作業指示:
a. カラスとトマトをめぐる文章で、筆者がトマトの苗を畑に植えたのは何月か。
b. カラスとトマトをめぐる文章を、最後の文の後から書き進めよ。

抜粋テキスト:
第24話 トマトをめぐるカラスとの戦い
ある年の7月頃の話である。
家のそばにある家庭菜園では、トマトの実が赤くなりかけていた。5月に苗を畑に植えたのだが、うまく大きくならなかったり、害虫が発生したりと苦労させられたものだ。それでも、なんとか成長して実をつけてくれたので、私は小さな満足感を覚えていた。実の状態をチェックすると、あと数日のうちに収穫ができそうである。
私は、どうやって食べるか考えつつ家へと戻ったのだった。
数日後、家庭菜園をチェックした私は呆然とした。色づきかけていたトマトがなくなっているのである。最初に収穫できそうなトマトということで、場所は良く覚えていたから勘違いではない。全体をチェックしても、青いトマトしか茎についていないのである。
これは何かの動物にやられたな、と私は判断した。ここは田舎なので、農作物を狙う動物はいくらでもいるのである。おそらく、畑をチェックしていなかったのが良くなかったのだろう。次のトマトが赤くなったら、放置せずにすぐに取ろうと決心したのだった。
ある日、家庭菜園に向かうと何やら黒い物体がうごめいている。何だろうと近づくと、それは素早く飛び立っていった。まぎれもなくカラスである。慌ててトマトをチェックすると、ちょうど食べごろになっていたものがなくなっていた。そろそろ収穫しようかと思っていたものを見事に持っていかれたので、悔しさも倍増である。
次こそはトマトを収穫するぞと意気込んだのだが、カラスに取られてしまうという事態が何度も続いてしまったのである。カラスは頭が良いもので、そろそろ食べられそうだなというトマトを見事に先手を打って持っていくのだ。
そのうちに、家族から「至急、実効性のある対策を講じるべき」という当然の意見が出された。私としても手間をかけて、カラスのエサを栽培しているつもりはないのである。
だが、対策となると頭を悩ませることになった。
手段が無いわけではない、ただ手間がかかるのである。一番確実なのは、ネットを張ってトマトを覆ってしまうことだ。だが、これには支柱を立てたりと手間がかかるし、家には大きなネットが無かった。売り物ならともかく、ちょっとした家庭菜園のために資材をわざわざ買って、面倒な作業をしたくはないのである。
もう一つ思いついたのは、鳥よけの糸を張るというものである。トマトの周囲に低い支柱を立てて、20センチか30センチぐらいの高さに糸を張っていくのだ。これならネットでトマト全体を覆うより、はるかに楽である。こんなものでカラスを防げるのか、と疑問に思う方もいるかもしれないが、これは過去にやったことがあるので効果は実証済みなのだ。

収集データ:
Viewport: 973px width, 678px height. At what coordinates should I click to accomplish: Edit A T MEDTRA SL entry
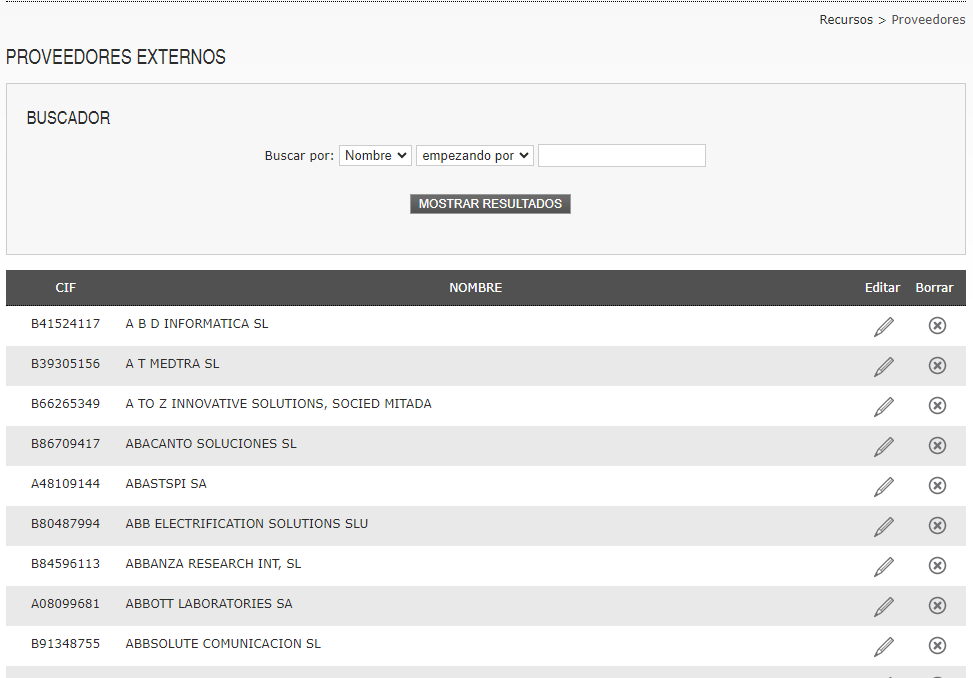884,366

タスク別出力:
a. 5月である。

b.
カラスは身体が重いので、トマトの茎に着地することはできないらしい。なので、実を食べるときは一度地面に降りてから、歩いて近寄ってクチバシでつつくのだそうだ。鳥よけの糸を張っていると、このときにカラスは何かにひっかかったと驚いて逃げていくという仕組みとのことである。
私はこれに半信半疑だったのだが、実際にやってみたところ効果があったのだ。空を飛ぶカラスを防ぐのに、地面の低いところに糸を張れば良いというのは、なかなかの驚きであった。
ならば、今回のカラス対策もこれをやればいいのではないか、ということになるだろう。しかし、こんなことを言ったら怒られそうだが、これもちょっと面倒なのである。今年のトマトはうまく育たなかったので、それほど数はない。外は暑いし、もっと手軽な方法があれば、そちらを選びたいのである。怠け者の私はパソコンを起動すると「カラス トマト 対策 簡単」などのキーワードで検索したのだった。
世の中、知恵のある人がいるもので、良さそうな方法が見つかった。台所の排水溝や三角コーナーに使用する、水切りネットを使用するというものだ。やり方はシンプルで、トマトの実に水切り用ネットをかぶせて洗濯バサミで止めるというものである。
私はこの方法に感心した。ちょっとした家庭菜園であれば、トマトの実そのものをピンポイントで保護すれば良いのだ。手軽だが理にかなったやり方である。気を良くした私は、さっそくこの方法を実行したのだった。
ところが、結果は悲惨なものとなってしまった。家庭菜園を見に行くと、そこにはちぎれた水切り用ネットやかじられたトマトが散乱していたのである。どうやら、力ずくでネットを引っ張って外してしまったようだ。今まではトマトの実だけが被害にあっていたが、今回は洗濯バサミで止めたネットを強引に引っ張ったことで、トマトの葉や茎までもがダメージを受けていた。
さすがに、これには腹が立った。大した家庭菜園ではないものの、なかなか育たないトマトをあれこれと世話して、やっと収穫までこぎつけたものなのである。
これは野生動物であるカラスに、知性ある人間の怖ろしさを味わってもらうしかないだろう。少し犠牲になるものはあるが、こうなっては止む得まい。私の計画に家族は難色を示したが、結局実行することになった。
カラスよ、人間の力に恐れおののくがいい。
変な前振りをしたが、私の実行した計画とはトマトを青いうちに収穫してしまおうというものである。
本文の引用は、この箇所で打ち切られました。